With the United States presidential election coming up on Tuesday, Nov. 3, many students from Marjory Stoneman Douglas High School have formed opinions on which candidate they support. While some endorse current President Donald Trump and others back former Vice President Joseph “Joe” Biden, some believe the outcome won’t affect them at all.  

For a group of MSD students, the 2020 election serves as a time to see if the new presidential candidate will keep their word on policies if elected into office. 

“[Hopefully the] new candidate can back what he says he is going to do,” sophomore Kamilah Rincon said. “For example, tackling the challenges we face with the coronavirus, doing something about racial inequality and restoring environmental protections that will aid in the fight [against] global warming.”

Many MSD students are ready for a fresh start after four years of having Trump in office and are curious to see what would change if Biden were to be elected. 

Students also say it is time for America to become unified again, and close up some of the extreme division from the past few months. With Black Lives Matter and All Lives Matter being protested across the country recently, America has been more divided than ever before.

“To me, the 2020 election means a fresh start [and] a chance to get the country together again,”  sophomore Taylor-Rose Lowe said.

With many current and important issues going on in America such as racial injustice, gun violence and the refugee crisis, the upcoming election could change a lot of things for the future of this country. Problems in America are piling up and this election can be a chance to lessen or even resolve these issues. 

Moreover, some MSD students say that the individual who gets elected as president this year can influence who they vote for in the future. This can be a good or a bad thing depending on whether or not they like the candidate, no matter what their political views are.

Despite some students being avid Trump or Biden supporters, there are also a lot of students who have no opinion on the election. 

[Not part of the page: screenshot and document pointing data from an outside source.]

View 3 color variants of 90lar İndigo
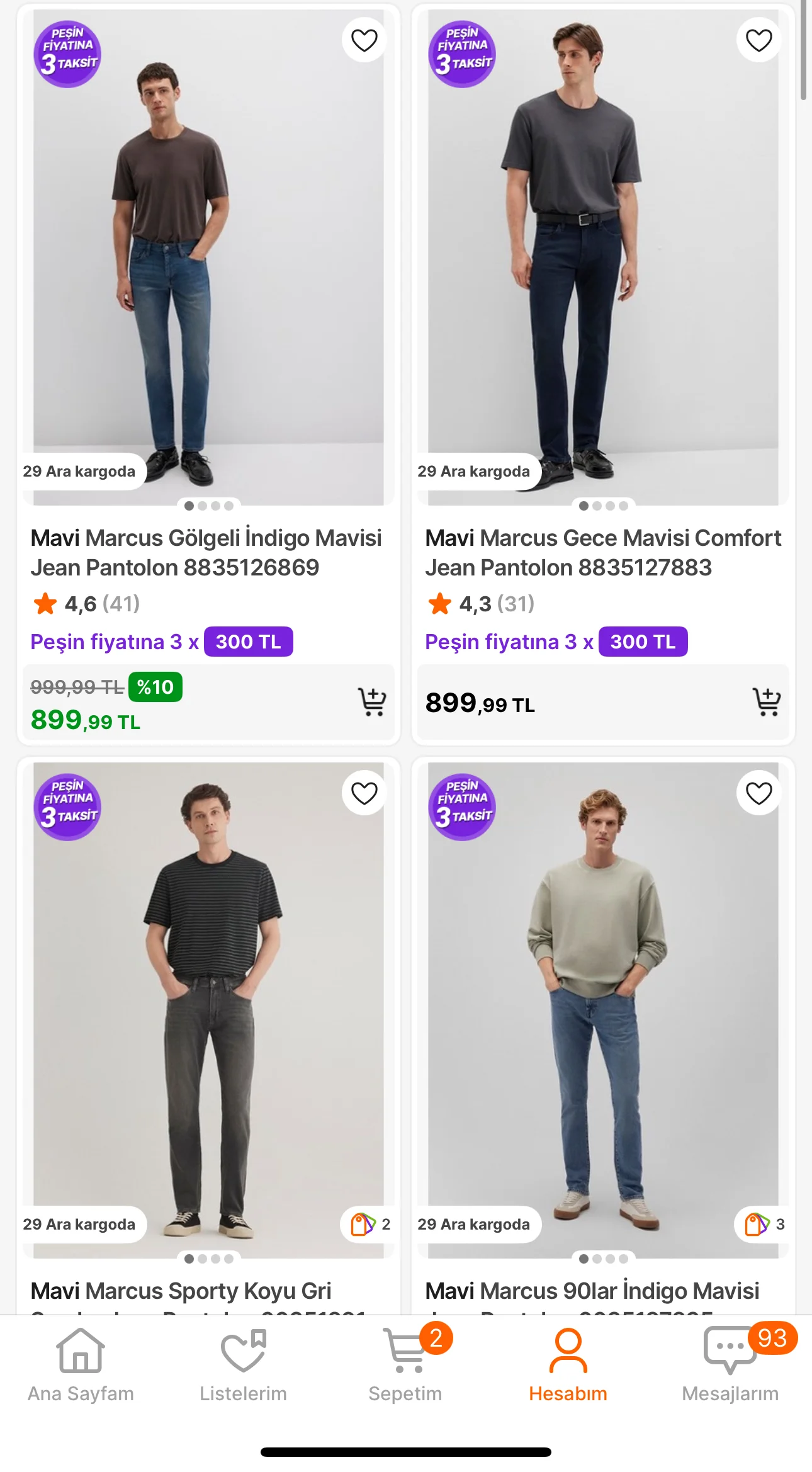Viewport: 812px width, 1472px height. [x=764, y=1224]
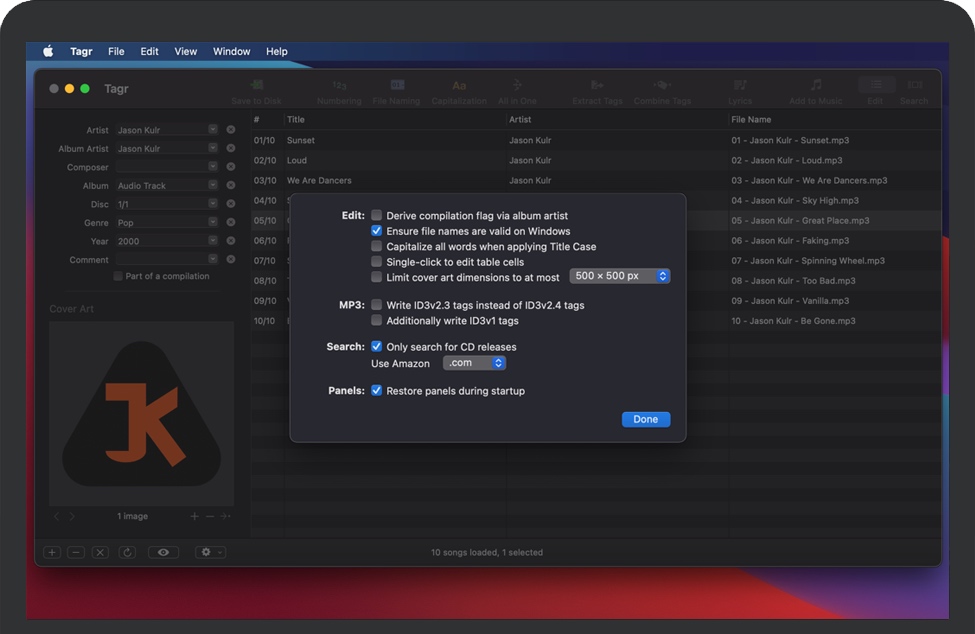Screen dimensions: 975x634
Task: Open the Amazon .com domain dropdown
Action: pos(475,363)
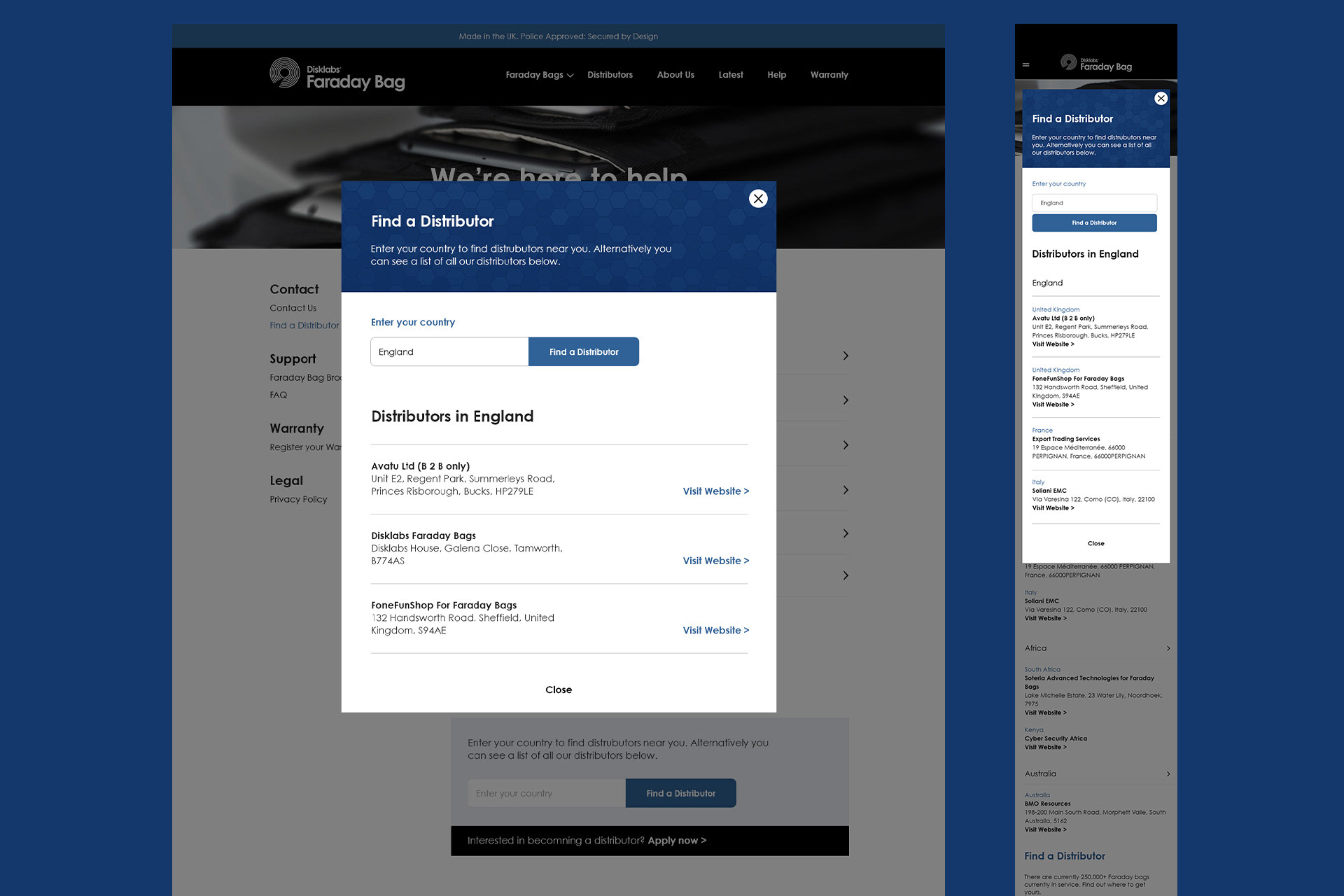Open the Privacy Policy sidebar link
This screenshot has height=896, width=1344.
298,499
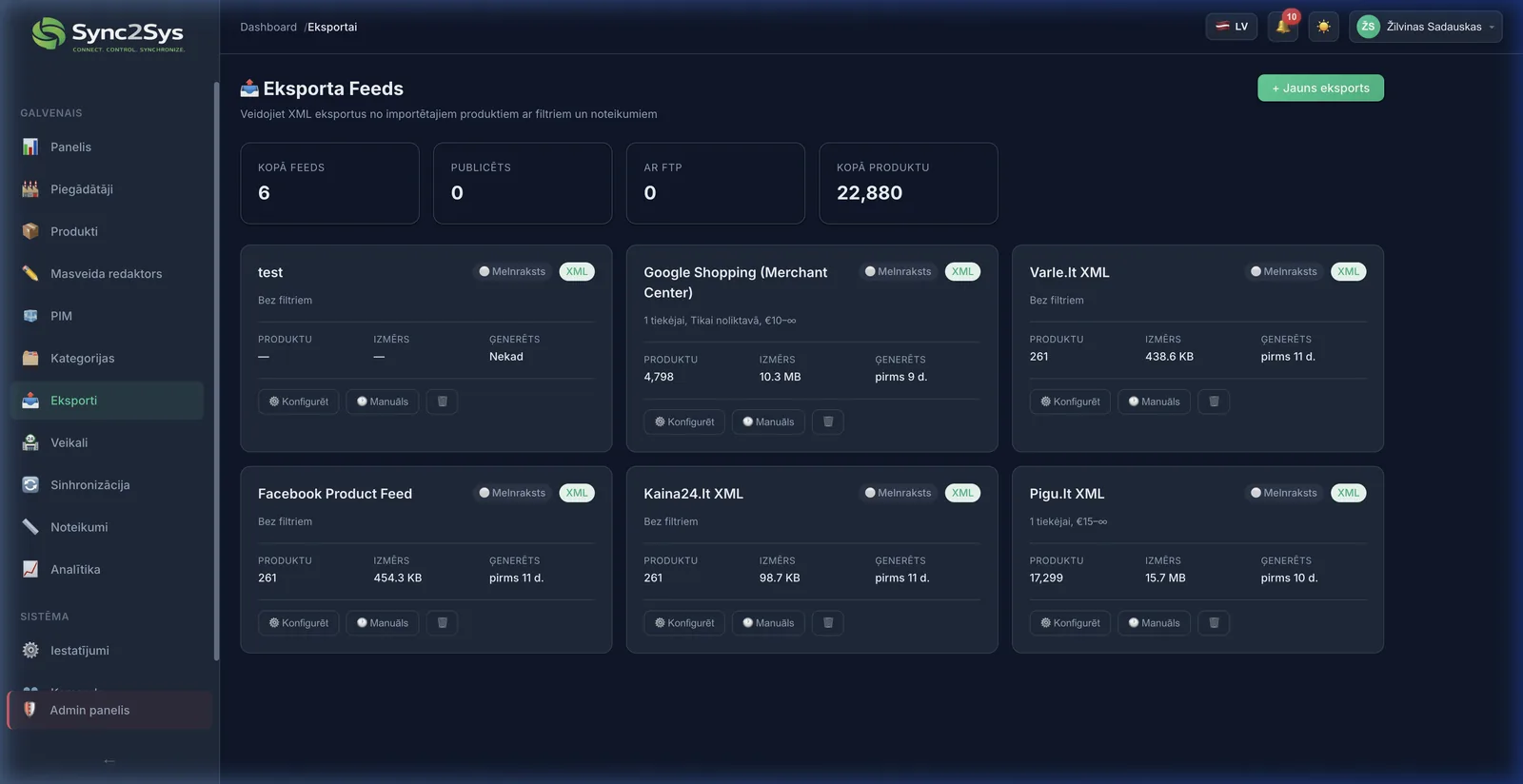Delete the test feed using trash icon
The height and width of the screenshot is (784, 1523).
coord(442,402)
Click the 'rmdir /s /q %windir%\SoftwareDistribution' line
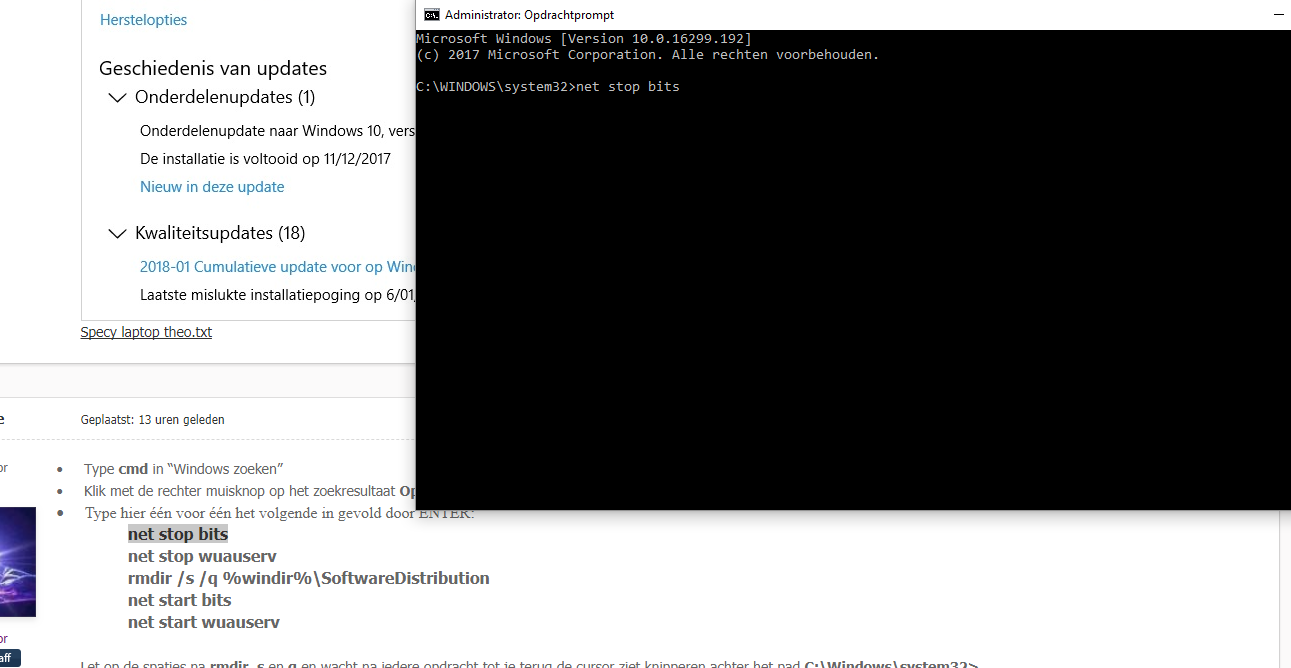 pos(308,578)
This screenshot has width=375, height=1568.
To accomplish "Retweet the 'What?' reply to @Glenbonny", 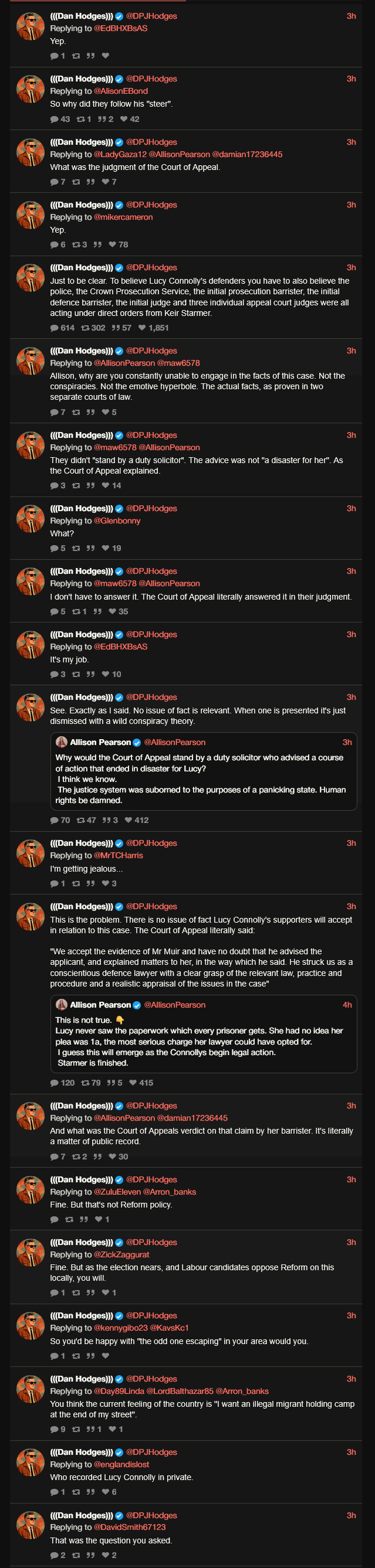I will [x=76, y=549].
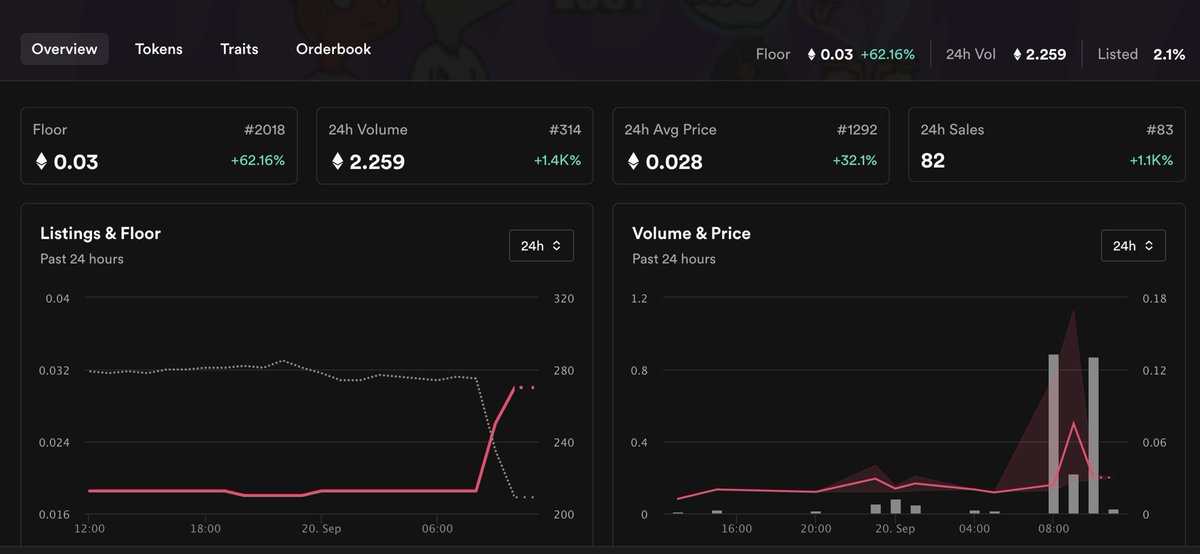Click the Ethereum icon in 24h Avg Price card

point(633,161)
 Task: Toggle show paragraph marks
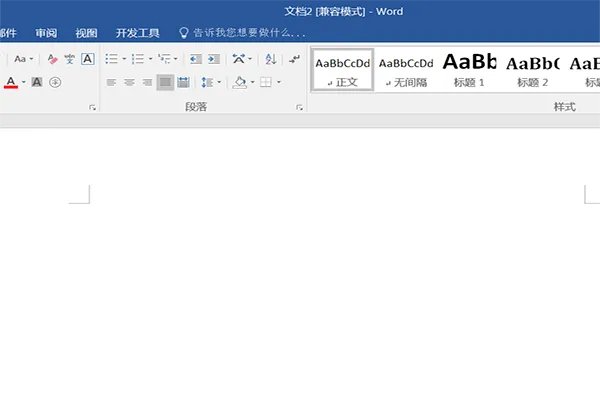coord(294,59)
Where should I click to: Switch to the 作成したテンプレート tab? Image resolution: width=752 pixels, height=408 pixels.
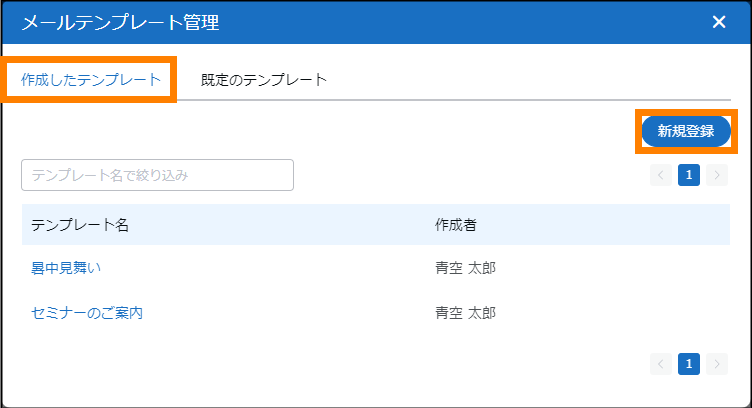91,80
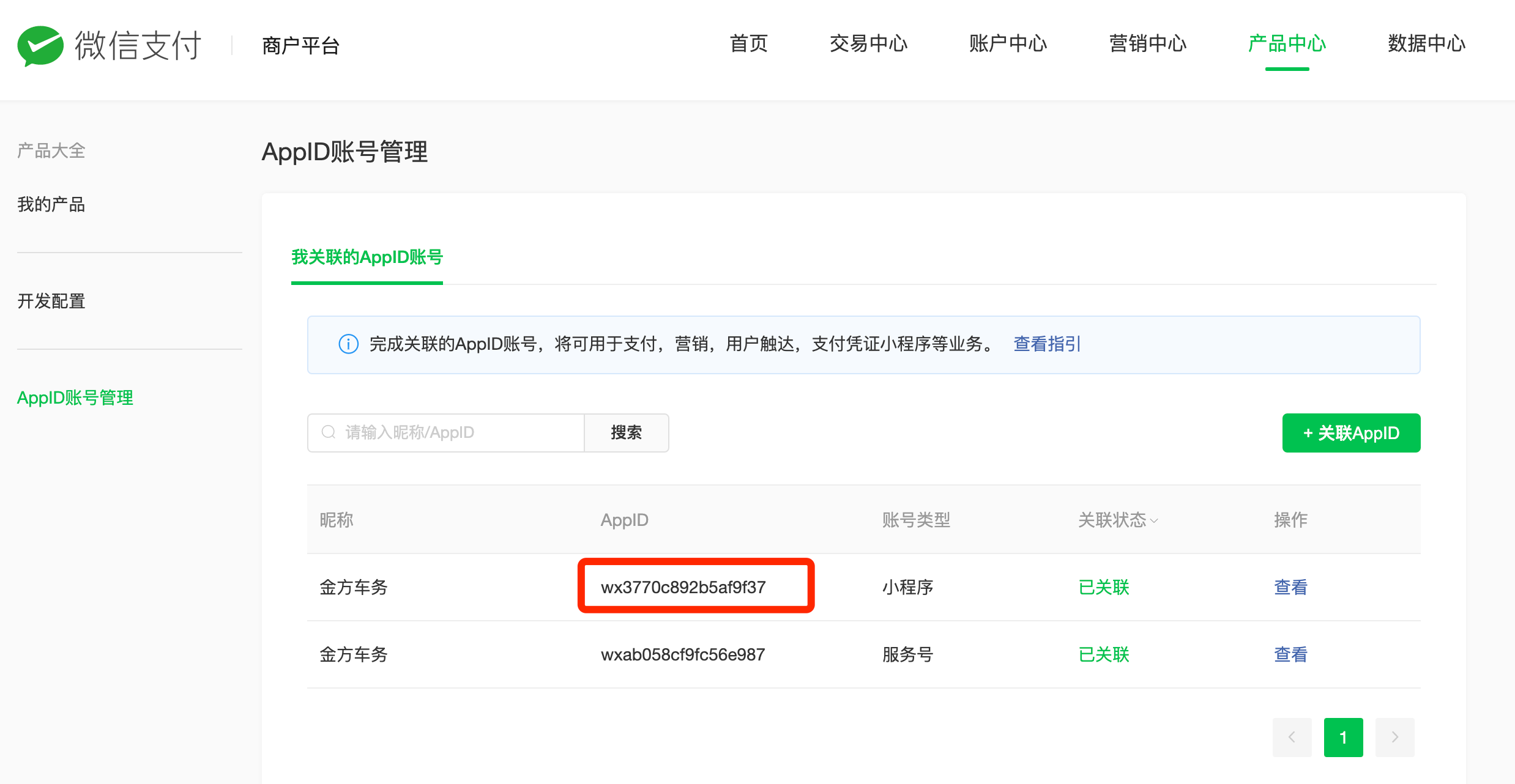This screenshot has width=1515, height=784.
Task: Open 营销中心 navigation item
Action: pyautogui.click(x=1147, y=44)
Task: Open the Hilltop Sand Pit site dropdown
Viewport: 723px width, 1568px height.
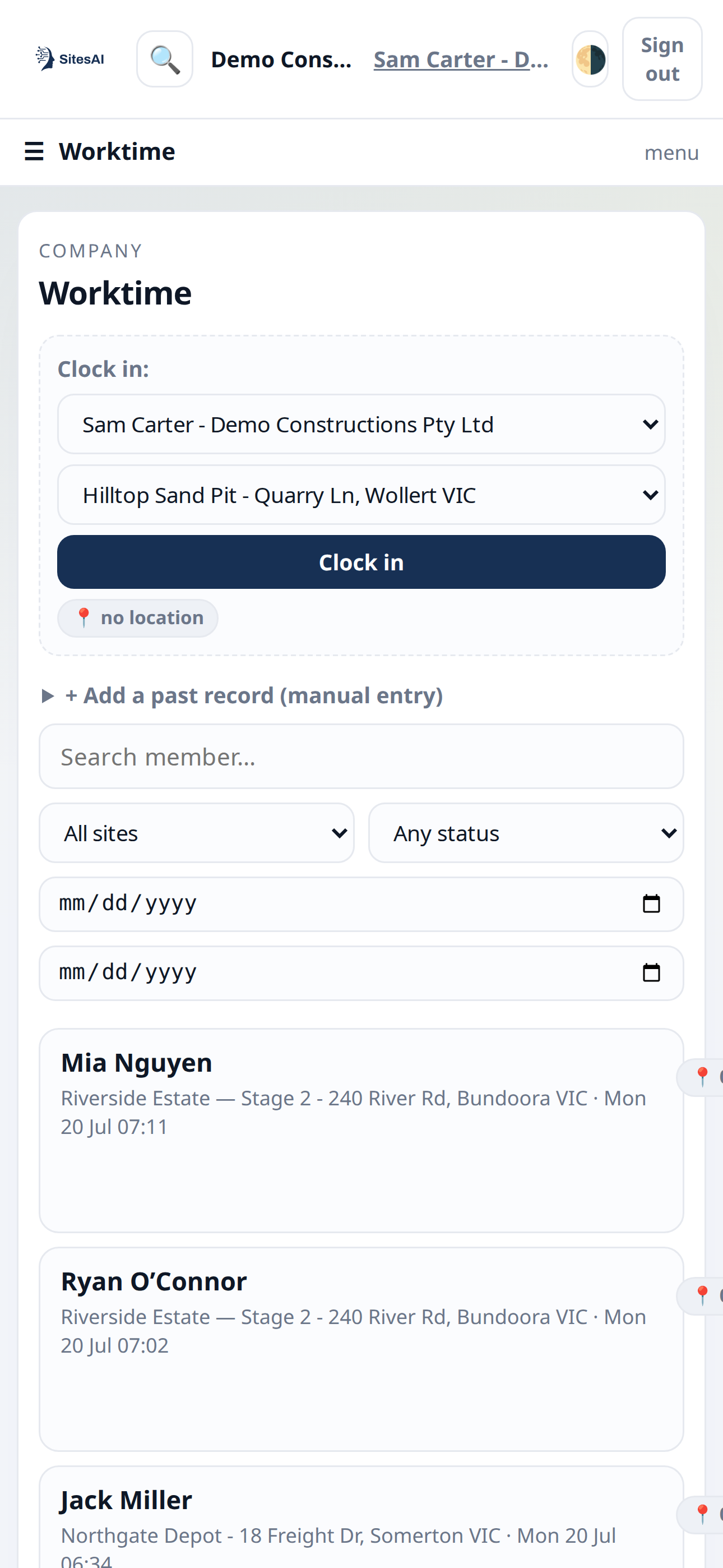Action: (x=362, y=495)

“I watched the debates as much as I could to see both of [Biden and Trump’s] points of views on things,” sophomore David Elias said. “This election won’t affect my life yet, but it still means a lot to me who wins for other lives out there.” 

Certain students at MSD don’t believe that the election will greatly impact them, but feel it is more important when it comes to people of color and minority groups in America. 

“Our current president hasn’t done much for people of color during his first term of presidency in my opinion,” sophomore Johnson Lei said.

With unarmed men and women of color being killed by police and not getting the justice they deserve, many have blamed the current administration for creating an environment where their deaths were seen as justifiable. 

With the Black Lives Matter movement in full effect, students did not like the president’s thoughts on the movement when he tweeted it was a “symbol of hate” after “Black Lives Matter” was painted on the road in front of Trump Tower in New York City.

Students, especially on social media, have encouraged others to register to vote, head to the polls or send in a ballot before Election Day. 

With the presidential election around the corner, the importance of voting has been increasingly stressed on the American people. Even though students at MSD have different views and opinions on what this election means to them, they encourage others to vote.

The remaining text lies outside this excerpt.